2020-10-06

コカモジゴケ?


 昨日載せたナスシッポゴケと同じ所の、朽木と呼んでいいような橋についていた写真のコケ、茎の先端から細長いものが上に伸びています。 撮影時には束になった新しい葉かなと思っていたのですが、拡大してみると・・・


 上の写真では乾いてきていて葉先を上に向けている葉も多く、少し分かりづらくなっていますが、上に伸びているのは鱗片状の葉をつけた小枝状の無性芽でした。 シッポゴケ科は似たものが多く、蒴が無いと検索表も使うのが難しいのですが、これをヒントに下記の観察をした結果、写真のコケはコカモジゴケ Dicranum mayrii だと思います。
 上の写真では褐色の仮根もたくさん写っています。



 多くの枝分かれがあり、葉の長さは3mmほど、小枝状の無性芽の長さは、時期や環境条件によって違ってくると思いますが、上の写真では3mmほどです。

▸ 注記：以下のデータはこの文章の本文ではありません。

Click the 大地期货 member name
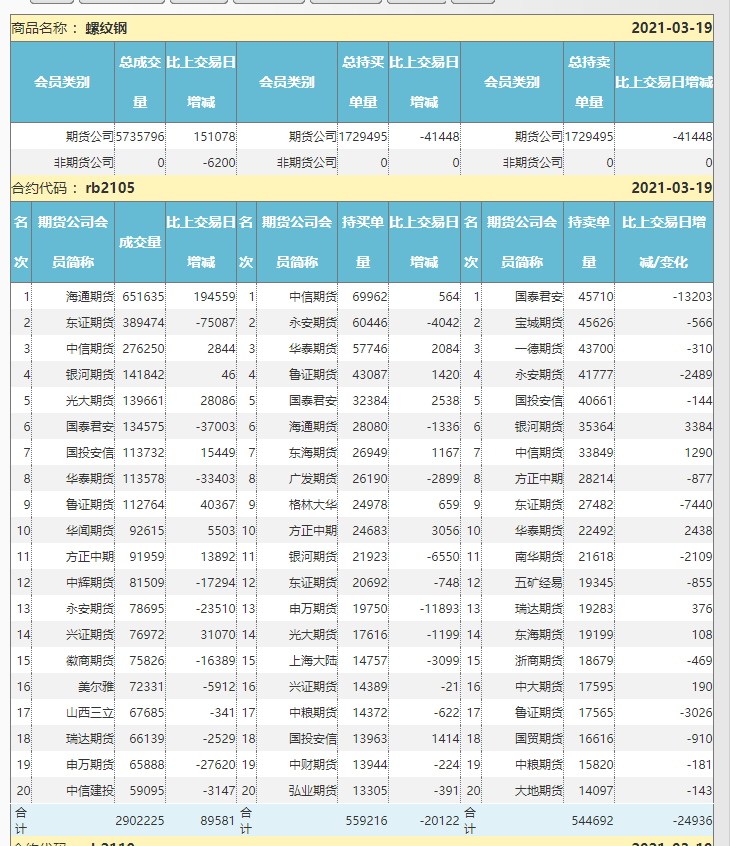 click(x=538, y=792)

 上は葉先近くで、葉縁に歯が見られます。 下は上よりほんの少し中央寄りのところで・・・


 葉の上部の中肋背面には明瞭なパピラがあります。


 上も葉の上部ですが倍率を上げています。 葉身細胞の背面にもパピラがありました(赤い円内)。


 上は葉の基部で、翼部は大きな細胞でできています。


 上は翼部のすぐ上での葉の横断面です。 中肋は葉の幅の1/6ほどを占めていて(平凡社の図鑑では1/4~1/5)、背方に突出しています。
 ヒメカモジゴケは本種に近縁で、小枝状の無性芽を持ち、葉の基部で中肋は葉の幅の1/5~1/7を占めるとされていて、上の写真とよく合います。 しかし中肋は目立って背方に突出せず、中肋の細胞はほとんど平滑で明瞭なパピラはありません。 ここでは細胞レベルの違いの方が変異が少ないと思い、コカモジゴケとしておきます。